PROVIDED PASSAGE
****************************************

A geographic information system (GIS) is a platform on which traffic conditions can be spatially managed and is an important urban analysis tool in geoinformatics. Applying GIS-based spatial analyses on traffic-related data can enhance mode detection accuracies by considering available modes near the location where a mode estimation is made.
Dubai is a city with unique environmental factors that can affect mode detection accuracies. Due to the high density of high-rise buildings typically with a ratio of a building height to a street-canyon-width of above 100 to 1, GPS signals are prone to multi-path errors. The extremely hot outdoor temperature has introduced indoor walk modes at pathways connecting their metro and major destinations including the Dubai Mall, known as a Metro Link Bridge (https://thedubaimall.com/en/plan-your-visit/getting-here). It is interesting to see how the unique geographic factors play their roles as far as the ANN-based mode detection rates are concerned. For example, the high-rise buildings may tend to introduce noise in the GPS signals making location determination and associated speed information less accurate. The indoor pathways for pedestrians may block the direct line of sight to GPS satellites, which may also deteriorate the strength of the signal.

1.1. Artificial Intelligence in Civil Engineering

The field of civil engineering is considered as one of the oldest engineering disciplines which can also be seen as one of the most matured fields of engineering. With the advancements in computer technology accompanied by emerging artificial intelligence algorithms, there have been various attempts to utilize the artificial intelligence in various sectors in civil engineering. French et al. [2] have applied neural networks for forecasting rainfalls in the field of hydrology. Goh and Jeng et al. [3,4] have assessed seismic liquefaction potentials with neural networks in the field of geotechnical engineering. Tsai and Lee [5] and Mizumura [6] have used back-propagation neural networks and Kalman filtering for tidal-level and ocean data forecasting in the field of ocean engineering. Bassuoni and Nehdi [7] have developed a neuro-fuzzy based prediction model for the durability of self-consolidating concretes. Prasad et al. [8] have used ANNs for predicting compressive strength of various structural materials in the field of structural engineering. In the field of transportation engineering, traffic related forcasts often deal with classification problems and ITS applications, including traffic monitoring problem, can greatly benefit from using the ANNs.

****************************************

DATA SEGMENT
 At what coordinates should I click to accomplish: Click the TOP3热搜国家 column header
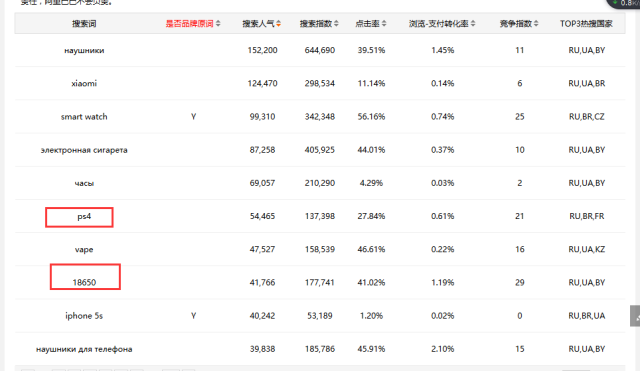586,24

****************************************

AIM OF THE TASK
Answer these questions from the passage on mode detection in Dubai:
1. What ratio of building height to street-canyon width is typical of Dubai's high-rise buildings?
2. What is the pathway connecting the metro and the Dubai Mall known as?
3. What did Prasad et al. use ANNs to predict?
The material is not needed for the task.

SOLUTION
1. Above 100 to 1.
2. A Metro Link Bridge.
3. The compressive strength of various structural materials.